Flex hours or remote working is a practical solution for employees who have long commutes, need to take care of children, or have disabilities, among other reasons.
Without flexible working options, employees may move to a different company that provides this benefit.
Besides employee retention, companies can benefit from providing flexible working conditions. These benefits include reduced operational costs, improved productivity, and better prospects for attracting talent.
5. Overworking Employees
Every company has high load times when employees have additional responsibilities, but consistent overworking can lead to burnout and high turnover. This is a huge problem right now, with many companies implementing layoffs, leading to additional workload for the remaining employees.
Management should pay close attention to work distribution and ensure realistic timelines. Managers can also rely on 1-on-1s to gauge stress levels, discover their employees’ feelings about the workload, and modify it as needed.
Of course, underworking employees is also not a solution. Companies should ensure that employees have enough work and understand their role in the company’s overall mission, vision, and success.

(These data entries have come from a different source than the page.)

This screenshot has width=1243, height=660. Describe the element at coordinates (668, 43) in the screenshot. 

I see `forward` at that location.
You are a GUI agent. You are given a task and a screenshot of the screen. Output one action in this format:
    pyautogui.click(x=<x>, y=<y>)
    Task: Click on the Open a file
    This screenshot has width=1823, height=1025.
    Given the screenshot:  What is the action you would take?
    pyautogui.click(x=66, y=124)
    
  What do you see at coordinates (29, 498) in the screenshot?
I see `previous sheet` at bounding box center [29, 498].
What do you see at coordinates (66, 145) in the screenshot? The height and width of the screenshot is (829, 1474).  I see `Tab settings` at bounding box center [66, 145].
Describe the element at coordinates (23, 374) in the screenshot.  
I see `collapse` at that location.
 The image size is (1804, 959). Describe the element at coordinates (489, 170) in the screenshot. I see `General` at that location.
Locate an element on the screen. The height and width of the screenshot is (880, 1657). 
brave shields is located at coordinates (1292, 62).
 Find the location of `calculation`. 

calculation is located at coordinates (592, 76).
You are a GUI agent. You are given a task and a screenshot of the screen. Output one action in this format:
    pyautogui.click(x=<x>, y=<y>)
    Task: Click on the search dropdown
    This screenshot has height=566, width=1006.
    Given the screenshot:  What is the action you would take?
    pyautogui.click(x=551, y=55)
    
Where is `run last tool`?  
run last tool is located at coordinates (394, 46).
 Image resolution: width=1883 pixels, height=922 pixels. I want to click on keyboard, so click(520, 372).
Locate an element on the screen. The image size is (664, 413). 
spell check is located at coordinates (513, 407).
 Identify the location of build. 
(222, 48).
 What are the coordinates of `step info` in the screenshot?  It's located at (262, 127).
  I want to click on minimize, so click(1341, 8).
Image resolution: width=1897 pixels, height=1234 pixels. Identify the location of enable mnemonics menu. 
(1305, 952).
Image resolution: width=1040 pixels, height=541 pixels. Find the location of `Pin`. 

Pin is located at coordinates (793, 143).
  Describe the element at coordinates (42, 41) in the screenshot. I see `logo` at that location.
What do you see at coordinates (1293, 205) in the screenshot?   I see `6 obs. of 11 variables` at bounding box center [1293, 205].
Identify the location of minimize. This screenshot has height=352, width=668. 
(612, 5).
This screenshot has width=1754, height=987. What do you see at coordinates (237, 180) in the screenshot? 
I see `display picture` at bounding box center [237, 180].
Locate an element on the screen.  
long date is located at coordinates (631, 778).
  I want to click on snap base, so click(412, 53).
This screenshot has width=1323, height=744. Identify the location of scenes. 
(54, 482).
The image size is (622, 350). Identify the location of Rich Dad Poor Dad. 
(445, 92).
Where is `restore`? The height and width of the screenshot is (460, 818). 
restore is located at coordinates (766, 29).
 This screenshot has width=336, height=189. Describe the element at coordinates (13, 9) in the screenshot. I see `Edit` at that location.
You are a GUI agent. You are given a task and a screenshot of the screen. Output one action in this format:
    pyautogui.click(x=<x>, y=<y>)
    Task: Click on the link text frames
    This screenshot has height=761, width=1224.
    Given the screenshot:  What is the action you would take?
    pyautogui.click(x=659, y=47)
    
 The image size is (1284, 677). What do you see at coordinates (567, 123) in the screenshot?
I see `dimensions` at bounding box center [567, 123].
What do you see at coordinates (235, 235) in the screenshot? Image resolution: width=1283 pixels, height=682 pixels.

6. Feeling Undervalued and Unappreciated
Free lunches and air hockey tables may be lovely, but they only hint at what is required to develop a culture in which employees feel cared for, valued, and understood.
Employees who are unmotivated and feel they need to be more appreciated may consider changing jobs. We have seen it happen time and time again. Your tenured and experienced employees will leave if they think their opinion is not valued or their work does not contribute to the company’s vision.
It is important to listen actively and recognize hard work in a way that has the most significant impact if you wish to keep your best employees. Companies must understand individuals’ demands, values, needs, and hopes to help them achieve their aspirations.
Frequent 1-on-1s, structured employee appreciation programs, and recognition from senior executives are all ways to showcase the value your employees bring to the company.
A spokesperson from Loopin commented:
“It’s vital that employers consider the reasons for high employee turnover, particularly if they are due to factors that can be prevented in the future. This requires spotting signs at the earliest opportunity and having a true understanding of employee concerns.
“High staff turnover not only affects the efficiency of a business but also comes at a huge cost to businesses too.
“It’s essential to understand the reasons why past employees have left to prepare for the foreseeable and secure future business success.”